I principali temi dell’intervista
- 02:49 – Bitcoin come punto di partenza di un nuovo paradigma
- 09:38 – Transazioni pubbliche e blockchain analysis
- 11:39 – Il “casinò” e il “computer” nel mondo crypto
- 14:42 – Regolamentazione europea e MiCA
- 19:35 – Perché Bitcoin non è l’oggetto della truffa
- 23:17 – Cosa fare dopo avere subito una frode
- 27:16 – Come avvicinarsi consapevolmente alle criptoattività
- 31:33 – Bitcoin come sfida intellettuale
- 34:22 – Studiare prima di investire
Come funzionano le truffe che utilizzano Bitcoin
Il truffatore conosce parole, strumenti e meccanismi che la vittima non comprende. Costruisce così una narrazione apparentemente tecnica, accompagnata dalla promessa di rendimenti elevati e dalla paura di perdere un’occasione irripetibile.
È il meccanismo della FOMO, la fear of missing out: l’urgenza di partecipare prima che sia troppo tardi.
Il punto debole non è necessariamente la tecnologia. È la riduzione della capacità critica provocata dalla promessa del guadagno facile.
Chi organizza queste frodi non è quasi mai un dilettante. Studia le vittime, la narrazione, la psicologia e ne individua le debolezze e costruisce intorno a esse una storia credibile.
Bitcoin è davvero anonimo?
Le transazioni effettuate sulla rete Bitcoin sono pubbliche: non appare direttamente l’identità personale collegata a ciascun indirizzo.
Bitcoin è quindi più correttamente definito come pseudonimo, non anonimo.
Con strumenti e competenze di blockchain analysis è possibile ricostruire i flussi e, in determinate circostanze, collegare gli indirizzi alle persone che li controllano, rendendo tutto chiaro: esattamente l’opposto rispetto alla percezione generale.
La registrazione pubblica e permanente delle transazioni può rendere Bitcoin un ambiente particolarmente rischioso per chi intenda utilizzarlo per attività illecite.
Perché è importante denunciare una truffa
Molte vittime non denunciano per vergogna.

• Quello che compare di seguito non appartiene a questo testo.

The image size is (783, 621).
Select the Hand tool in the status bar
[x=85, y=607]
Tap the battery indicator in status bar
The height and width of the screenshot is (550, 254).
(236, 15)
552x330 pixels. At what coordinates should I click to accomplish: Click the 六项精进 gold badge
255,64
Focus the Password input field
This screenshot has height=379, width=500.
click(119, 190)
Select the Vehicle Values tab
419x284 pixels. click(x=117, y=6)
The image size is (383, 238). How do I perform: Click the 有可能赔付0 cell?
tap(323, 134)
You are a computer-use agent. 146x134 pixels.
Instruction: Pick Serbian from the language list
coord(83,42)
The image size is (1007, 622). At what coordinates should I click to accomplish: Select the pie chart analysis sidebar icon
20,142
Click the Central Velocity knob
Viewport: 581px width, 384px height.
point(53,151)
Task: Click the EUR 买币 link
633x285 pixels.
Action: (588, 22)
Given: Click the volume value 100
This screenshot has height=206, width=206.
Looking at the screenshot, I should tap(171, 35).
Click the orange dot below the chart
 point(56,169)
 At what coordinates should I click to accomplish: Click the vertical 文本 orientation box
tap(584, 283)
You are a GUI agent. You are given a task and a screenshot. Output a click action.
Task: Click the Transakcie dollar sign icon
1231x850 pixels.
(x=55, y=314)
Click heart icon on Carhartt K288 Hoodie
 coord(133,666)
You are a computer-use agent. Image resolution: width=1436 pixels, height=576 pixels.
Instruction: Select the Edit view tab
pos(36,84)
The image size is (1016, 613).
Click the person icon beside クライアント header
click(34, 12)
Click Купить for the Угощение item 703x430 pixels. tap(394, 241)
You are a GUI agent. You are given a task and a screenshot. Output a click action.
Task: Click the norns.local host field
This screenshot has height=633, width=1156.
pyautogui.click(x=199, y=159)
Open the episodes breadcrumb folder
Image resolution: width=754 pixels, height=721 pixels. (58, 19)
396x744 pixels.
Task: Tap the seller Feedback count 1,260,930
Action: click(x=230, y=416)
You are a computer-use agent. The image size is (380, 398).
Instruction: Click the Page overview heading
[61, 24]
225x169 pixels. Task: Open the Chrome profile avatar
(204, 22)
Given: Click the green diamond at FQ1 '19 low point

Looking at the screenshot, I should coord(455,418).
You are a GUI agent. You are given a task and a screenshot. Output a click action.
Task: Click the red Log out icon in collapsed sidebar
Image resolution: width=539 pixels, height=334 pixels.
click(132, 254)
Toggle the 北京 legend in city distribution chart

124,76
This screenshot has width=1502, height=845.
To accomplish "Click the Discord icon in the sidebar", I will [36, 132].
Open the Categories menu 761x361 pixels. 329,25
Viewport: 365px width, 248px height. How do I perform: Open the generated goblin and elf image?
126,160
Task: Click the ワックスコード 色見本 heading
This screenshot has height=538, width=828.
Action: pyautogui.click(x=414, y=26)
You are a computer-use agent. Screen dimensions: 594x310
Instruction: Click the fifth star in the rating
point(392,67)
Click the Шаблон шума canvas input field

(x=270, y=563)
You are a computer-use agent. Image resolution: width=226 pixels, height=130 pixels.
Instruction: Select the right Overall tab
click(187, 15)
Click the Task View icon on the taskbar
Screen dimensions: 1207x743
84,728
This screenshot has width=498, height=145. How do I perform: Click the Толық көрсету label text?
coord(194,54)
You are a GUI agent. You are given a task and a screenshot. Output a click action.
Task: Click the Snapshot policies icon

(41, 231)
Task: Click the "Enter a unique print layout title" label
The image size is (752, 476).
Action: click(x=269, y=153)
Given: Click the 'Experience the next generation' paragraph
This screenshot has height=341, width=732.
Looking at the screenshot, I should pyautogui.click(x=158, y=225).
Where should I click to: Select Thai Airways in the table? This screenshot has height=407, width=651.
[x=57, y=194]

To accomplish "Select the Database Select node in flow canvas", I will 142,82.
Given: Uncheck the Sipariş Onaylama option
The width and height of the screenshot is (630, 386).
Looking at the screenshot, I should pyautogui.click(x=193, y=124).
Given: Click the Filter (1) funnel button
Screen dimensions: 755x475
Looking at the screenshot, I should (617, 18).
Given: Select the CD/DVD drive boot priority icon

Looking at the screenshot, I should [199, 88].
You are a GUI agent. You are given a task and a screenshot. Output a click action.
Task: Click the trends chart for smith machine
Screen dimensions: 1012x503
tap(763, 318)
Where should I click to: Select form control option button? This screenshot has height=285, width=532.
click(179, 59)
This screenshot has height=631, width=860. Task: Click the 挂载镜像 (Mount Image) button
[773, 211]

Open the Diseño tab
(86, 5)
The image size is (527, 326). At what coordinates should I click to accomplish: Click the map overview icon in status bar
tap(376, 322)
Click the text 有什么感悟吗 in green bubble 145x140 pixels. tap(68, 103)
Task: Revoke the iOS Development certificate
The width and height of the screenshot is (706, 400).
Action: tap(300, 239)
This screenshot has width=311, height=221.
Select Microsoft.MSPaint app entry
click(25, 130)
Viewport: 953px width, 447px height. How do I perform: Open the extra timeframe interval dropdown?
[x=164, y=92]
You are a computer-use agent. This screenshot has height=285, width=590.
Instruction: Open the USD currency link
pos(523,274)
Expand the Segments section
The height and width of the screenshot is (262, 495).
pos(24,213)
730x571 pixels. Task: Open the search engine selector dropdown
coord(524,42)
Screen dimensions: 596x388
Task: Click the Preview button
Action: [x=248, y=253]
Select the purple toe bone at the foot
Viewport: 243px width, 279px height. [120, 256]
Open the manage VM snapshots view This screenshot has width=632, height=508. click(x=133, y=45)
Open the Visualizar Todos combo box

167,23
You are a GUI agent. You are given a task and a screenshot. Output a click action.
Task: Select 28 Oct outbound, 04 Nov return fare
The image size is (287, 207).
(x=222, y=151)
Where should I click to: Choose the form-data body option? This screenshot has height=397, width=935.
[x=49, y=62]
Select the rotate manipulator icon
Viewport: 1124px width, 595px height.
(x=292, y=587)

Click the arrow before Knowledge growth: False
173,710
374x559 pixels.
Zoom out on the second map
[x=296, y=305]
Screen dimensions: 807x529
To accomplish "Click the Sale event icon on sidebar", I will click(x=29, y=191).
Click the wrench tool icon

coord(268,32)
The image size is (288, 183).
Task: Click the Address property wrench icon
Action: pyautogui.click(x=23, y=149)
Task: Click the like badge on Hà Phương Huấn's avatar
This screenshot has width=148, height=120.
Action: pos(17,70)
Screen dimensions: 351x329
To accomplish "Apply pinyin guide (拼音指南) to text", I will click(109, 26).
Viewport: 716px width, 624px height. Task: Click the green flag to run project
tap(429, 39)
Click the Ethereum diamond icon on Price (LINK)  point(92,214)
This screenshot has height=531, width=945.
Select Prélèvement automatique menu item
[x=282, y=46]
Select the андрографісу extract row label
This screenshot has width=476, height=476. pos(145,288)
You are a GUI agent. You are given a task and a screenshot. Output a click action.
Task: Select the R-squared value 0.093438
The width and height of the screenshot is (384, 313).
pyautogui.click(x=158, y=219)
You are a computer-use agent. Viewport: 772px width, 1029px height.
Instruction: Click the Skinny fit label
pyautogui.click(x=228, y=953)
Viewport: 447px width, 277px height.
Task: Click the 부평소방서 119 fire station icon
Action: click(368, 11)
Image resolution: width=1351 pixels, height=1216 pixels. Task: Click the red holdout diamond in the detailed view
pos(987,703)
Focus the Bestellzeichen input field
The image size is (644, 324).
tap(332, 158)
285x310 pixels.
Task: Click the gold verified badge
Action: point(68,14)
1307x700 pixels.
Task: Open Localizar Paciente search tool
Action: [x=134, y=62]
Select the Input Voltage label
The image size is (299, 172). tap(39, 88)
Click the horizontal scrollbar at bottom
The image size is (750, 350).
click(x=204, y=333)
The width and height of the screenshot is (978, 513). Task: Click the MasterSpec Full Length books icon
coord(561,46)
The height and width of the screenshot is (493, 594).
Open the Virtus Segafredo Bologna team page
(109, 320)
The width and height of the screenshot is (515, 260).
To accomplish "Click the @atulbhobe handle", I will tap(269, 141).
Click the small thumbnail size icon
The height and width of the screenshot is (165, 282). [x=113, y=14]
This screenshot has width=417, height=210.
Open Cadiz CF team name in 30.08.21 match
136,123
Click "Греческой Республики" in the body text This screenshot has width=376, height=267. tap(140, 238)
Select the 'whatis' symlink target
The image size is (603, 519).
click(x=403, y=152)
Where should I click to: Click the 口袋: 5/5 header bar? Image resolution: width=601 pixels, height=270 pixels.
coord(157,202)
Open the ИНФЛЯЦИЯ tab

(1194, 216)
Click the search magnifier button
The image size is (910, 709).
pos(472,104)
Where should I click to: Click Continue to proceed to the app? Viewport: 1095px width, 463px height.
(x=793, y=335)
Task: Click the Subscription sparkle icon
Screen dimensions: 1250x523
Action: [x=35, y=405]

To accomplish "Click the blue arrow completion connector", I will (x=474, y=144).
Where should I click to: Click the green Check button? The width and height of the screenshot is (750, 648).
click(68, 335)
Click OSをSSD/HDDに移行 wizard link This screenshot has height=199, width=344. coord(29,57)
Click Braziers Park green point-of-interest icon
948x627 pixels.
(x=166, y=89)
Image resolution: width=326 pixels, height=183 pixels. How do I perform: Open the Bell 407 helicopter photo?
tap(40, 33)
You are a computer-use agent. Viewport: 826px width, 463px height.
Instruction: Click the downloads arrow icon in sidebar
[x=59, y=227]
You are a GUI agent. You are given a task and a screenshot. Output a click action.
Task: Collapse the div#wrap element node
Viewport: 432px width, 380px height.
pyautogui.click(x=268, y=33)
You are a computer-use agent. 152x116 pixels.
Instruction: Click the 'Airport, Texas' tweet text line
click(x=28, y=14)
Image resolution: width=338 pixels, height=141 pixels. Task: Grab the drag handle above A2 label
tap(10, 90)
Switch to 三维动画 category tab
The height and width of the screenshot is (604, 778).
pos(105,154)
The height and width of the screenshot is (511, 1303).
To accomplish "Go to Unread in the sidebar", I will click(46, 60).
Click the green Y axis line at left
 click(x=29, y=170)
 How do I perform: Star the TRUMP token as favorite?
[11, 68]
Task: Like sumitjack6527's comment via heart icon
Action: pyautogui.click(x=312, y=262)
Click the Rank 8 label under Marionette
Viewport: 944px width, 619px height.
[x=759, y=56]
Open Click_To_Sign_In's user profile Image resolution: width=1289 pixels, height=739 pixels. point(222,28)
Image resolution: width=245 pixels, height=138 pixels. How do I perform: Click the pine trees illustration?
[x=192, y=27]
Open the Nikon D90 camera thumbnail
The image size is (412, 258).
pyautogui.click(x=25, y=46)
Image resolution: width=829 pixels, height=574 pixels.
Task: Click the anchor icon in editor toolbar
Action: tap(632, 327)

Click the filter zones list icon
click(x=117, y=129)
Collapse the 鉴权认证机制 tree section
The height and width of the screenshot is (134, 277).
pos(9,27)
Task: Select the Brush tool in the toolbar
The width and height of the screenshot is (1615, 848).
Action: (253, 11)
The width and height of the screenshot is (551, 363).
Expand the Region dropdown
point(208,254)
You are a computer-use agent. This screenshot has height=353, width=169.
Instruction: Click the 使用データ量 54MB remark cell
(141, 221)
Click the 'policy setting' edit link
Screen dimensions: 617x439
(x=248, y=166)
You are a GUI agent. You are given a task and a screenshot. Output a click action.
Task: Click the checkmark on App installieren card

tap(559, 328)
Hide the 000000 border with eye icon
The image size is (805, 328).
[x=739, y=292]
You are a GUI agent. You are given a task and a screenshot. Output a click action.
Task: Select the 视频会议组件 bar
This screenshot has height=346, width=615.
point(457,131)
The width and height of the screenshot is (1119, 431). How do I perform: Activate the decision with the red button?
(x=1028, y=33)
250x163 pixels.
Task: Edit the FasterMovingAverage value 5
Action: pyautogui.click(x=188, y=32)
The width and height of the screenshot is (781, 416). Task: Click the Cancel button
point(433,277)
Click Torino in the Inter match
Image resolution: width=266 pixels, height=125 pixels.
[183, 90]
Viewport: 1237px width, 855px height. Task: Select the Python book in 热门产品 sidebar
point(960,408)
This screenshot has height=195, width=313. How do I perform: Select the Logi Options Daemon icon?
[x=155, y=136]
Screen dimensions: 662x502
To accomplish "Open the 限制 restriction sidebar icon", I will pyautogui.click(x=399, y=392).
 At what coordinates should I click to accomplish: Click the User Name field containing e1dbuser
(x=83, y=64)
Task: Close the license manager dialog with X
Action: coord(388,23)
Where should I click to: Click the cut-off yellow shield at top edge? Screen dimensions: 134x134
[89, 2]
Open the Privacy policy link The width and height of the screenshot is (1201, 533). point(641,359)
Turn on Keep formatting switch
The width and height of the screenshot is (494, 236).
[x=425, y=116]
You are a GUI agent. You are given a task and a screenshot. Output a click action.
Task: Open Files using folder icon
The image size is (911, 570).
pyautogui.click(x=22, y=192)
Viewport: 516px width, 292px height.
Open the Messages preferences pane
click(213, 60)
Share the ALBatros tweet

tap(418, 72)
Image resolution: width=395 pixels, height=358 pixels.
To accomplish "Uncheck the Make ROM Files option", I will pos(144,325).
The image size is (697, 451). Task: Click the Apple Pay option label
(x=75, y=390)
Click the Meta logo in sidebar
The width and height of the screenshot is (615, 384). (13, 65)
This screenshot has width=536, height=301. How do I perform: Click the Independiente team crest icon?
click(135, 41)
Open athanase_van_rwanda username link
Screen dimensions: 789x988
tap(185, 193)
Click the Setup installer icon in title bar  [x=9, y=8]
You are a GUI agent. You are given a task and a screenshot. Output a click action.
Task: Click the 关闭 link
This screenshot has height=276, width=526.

Ammettere di essere state ingannate significa riconoscere una debolezza davanti a se’ stesse, alla famiglia e alle persone vicine.
Non denunciare, tuttavia, può aggravare il problema.
La denuncia consente alle autorità di acquisire informazioni, ricostruire il fenomeno e avviare le indagini. Può inoltre documentare la reale destinazione di bonifici all’estero o di somme utilizzate per acquistare criptoattività.
Questa documentazione potrebbe diventare rilevante anche in occasione di successive richieste di chiarimenti riguardanti trasferimenti finanziari o investimenti non più presenti nel patrimonio della vittima.
Ogni situazione deve naturalmente essere valutata sulla base delle circostanze concrete.